III. İvan, Eylül 1489’da büyükelçi Nikifor Domanov’u Zakharia’ya halkın kendisini bekleyeceği yer ve zaman hakkında bir mesaj yolladı(10). Mayıs 1491’de Kırım’dan, Zakharia’nın Karadeniz bölgesindeki zor durumlar yüzünden gecikeceği nedeniyle Domanov’un III. İvan’ın talimatlarını yerine getiremeyeceği haberi geldi. Domanov, asıl nedenin Zakharia ile Osmanlı padişahı arasındaki çelişkide yattığını düşünüyordu(11). 
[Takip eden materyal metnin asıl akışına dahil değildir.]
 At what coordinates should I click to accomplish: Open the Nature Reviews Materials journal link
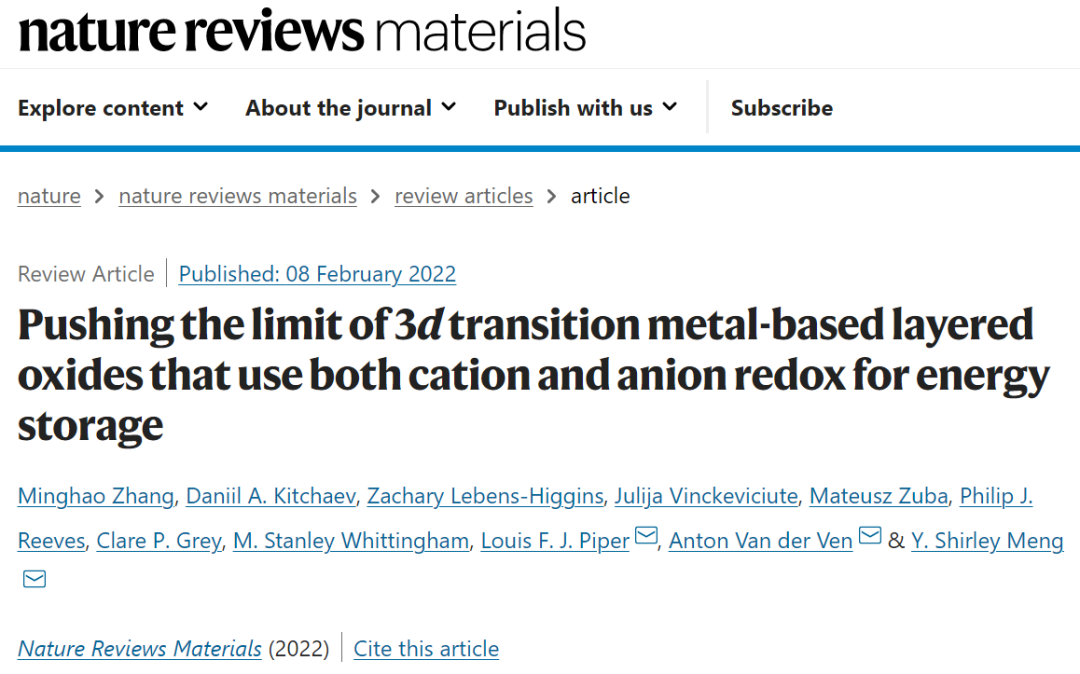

Muhtemelen, yakın zamanda Osmanlı işgalinden sağ kurtulan Çerkes prensleri, Zakharia aracılığıyla Osmanlı devletine karşı Moskova ile ittifak yapmaya çalışmışlardı. Bu, onun Moskova’ya taşınma konusundaki görünür isteksizliğini, ancak yalnızca yardım çağrısında bulunduğunu ve Sultan’la (Osmanlı padişahı) ilgili bağımsız bir konumda olduğunu açıklamaktadır. Eğitimli bir kişi ve önde gelen bir siyasi figür olarak Zakharia, diplomatik amaçları için Çerkes prenslerinden pekâlâ yararlanabilirdi. 

 

“Çerkesler ve Yahudiler benzer bir tarihsel kaderle birleşiyor. Ulusal felaketin bir sonucu olarak, Çerkeslerin çoğu Yahudiler gibi tarihi vatanlarını terk etmek zorunda kaldı”

 

III. İvan’ın Zakharia de Gisolfi ile yazışmaları Rusya-Çerkes ilişkileri tarihinde önemli bir dönemi yansıtmaktadır. 16. yüzyılın başında Zakharia de Gisolfi, Mengli Giray’ın hizmetine girer(12). 1505 yılına kadar “ödeme” gönderilen Kırım prensleri arasında Zakharia’nın adı geçmektedir, bu da onun Mengli Giray sarayındaki yüksek konumunu göstermektedir. Zakharia’nın Mengli Giray’a katılmasıyla eşzamanlı olarak Kırım-Çerkes ilişkileri iyileşti ve bir süreliğine müttefik oldular. 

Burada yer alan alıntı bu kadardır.